Sittin’ in the “Listening Chair”
What is the song that still needs to be written? Imogen Heap, digital diva, asked 300-400 people that very question last year through an interesting video process. These video interviews were conducted for her fourth album Spark (tentative title), but more particularly for the song that “sparked” the album titled “The Listening Chair.”
Spark is currently being finished by working on the same song she started with and is due in November. This unique song combines voices and sounds from almost everywhere, as the actual Listening Chair traveled about. This new type of song style isn’t completely unusual for the British singer, composer and songwriter because her music touches on everything from electronica to indie to rock.
The process the interviewees went through combined technology to create a futuristic kind of experience that would help Heap create her new song.
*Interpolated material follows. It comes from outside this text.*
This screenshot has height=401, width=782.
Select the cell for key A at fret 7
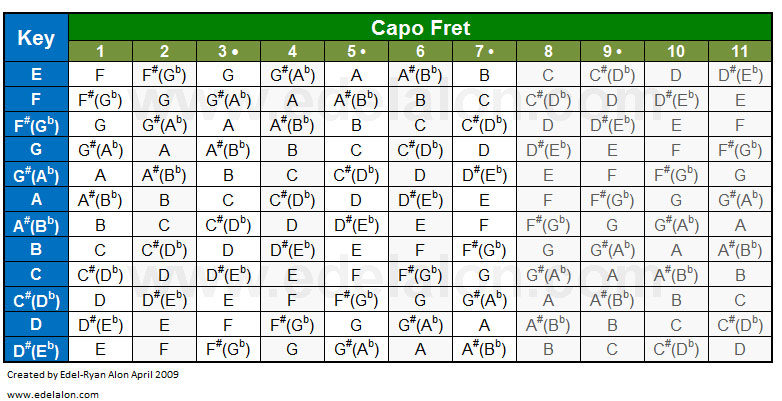click(x=484, y=199)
“They sat in the chair, and I would guide them through a video on the screen in front of them. It was like an egg chair; you pull over the visor, and I would start talking to you on a screen and I’d ask you a question ‘What is the song that still needs to be written?’ and then people respond.
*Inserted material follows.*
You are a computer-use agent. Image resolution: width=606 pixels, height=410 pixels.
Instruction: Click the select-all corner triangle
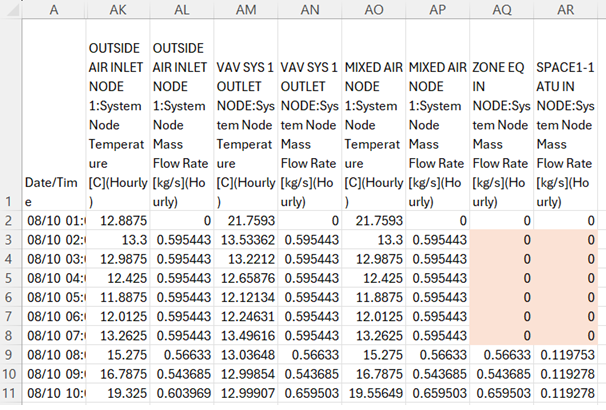[x=11, y=9]
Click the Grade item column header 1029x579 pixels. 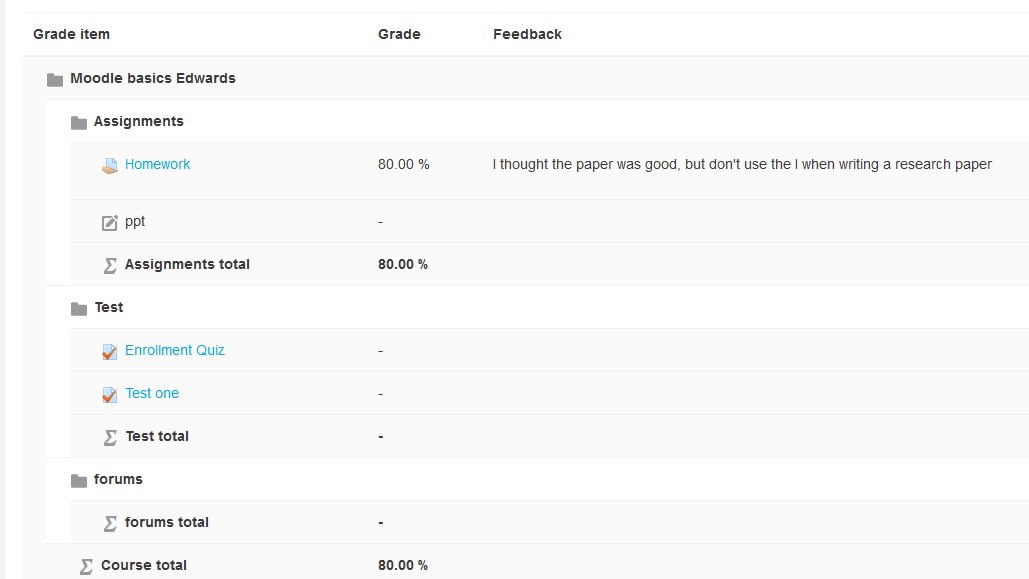pyautogui.click(x=72, y=34)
“These videos, thirty second videos, go up onto YouTube and onto my website and then I looked through them all to see if there was a thread between them. But what I discovered was that actually through the ones that really made sense to me, the ones that really kind of hit home for me, were the ones of people of my own age. It made me think ‘Oh, I wonder if people of other ages are saying similar things’, so then I decided to write a song about life’s stages,” Heap said on BBC Radio 4’s 2012 interview of her.
The song will follow along different “stages” of life, starting with an individually interpreted lullaby and ending in a wild clash that stems from Heap’s own life.
“It’s all gone a bit funny in these last few years so that’s why the last minute of the song goes quite intense,” Heap said.
Heaps music life was sparked at an early age, being classically trained in instruments as the piano, cello and clarinet. What converted her to the more digital side of music was her experience with an Atari computer she discovered at Friends School, a private, Quaker-run boarding school in Saffron Walden. As she did not get along with her music teacher at boarding school, she taught herself the guitar and drums as well as sequencing, sampling, production and music engineering, with which she followed into the BRIT School for Performing Arts & Technology.
“I just love crafting and shaping sounds. Actually, many of the sounds that I work with start off as organic instruments – guitar, piano, clarinet, etc. But I do love the rigidity of electronic drums… I would record live drums, and then I would spend a day editing them to take the life out of them. I like to breathe my own life into these sounds, and I do try to keep the ‘air’ in the music. Some people think electronic music is cold, but I think that has more to do with the people listening than the actual music itself,” Heap said.
Since then, she’s been an associate vocalist to the experimental pop band Acacia and in the musical group Frou Frou. She’s produced three solo albums, her last album being Ellipse. She has also been a guest appearance with artists such as deadmau5, IAMX, MIKA and Jeff Beck.
In the BBC Radio 4 2012 interview, the presenter Jane Garvey commented on her style.
“Your approach to music seems to be a totally democratic one. You’re utterly fearless. You open yourself up to the influences of your fans,” Garvey said.
Heap’s approach to music shows her love for music and for her fans, the appreciation fueling each song she writes.
“Without the listener, the music is nothing,” Heap said.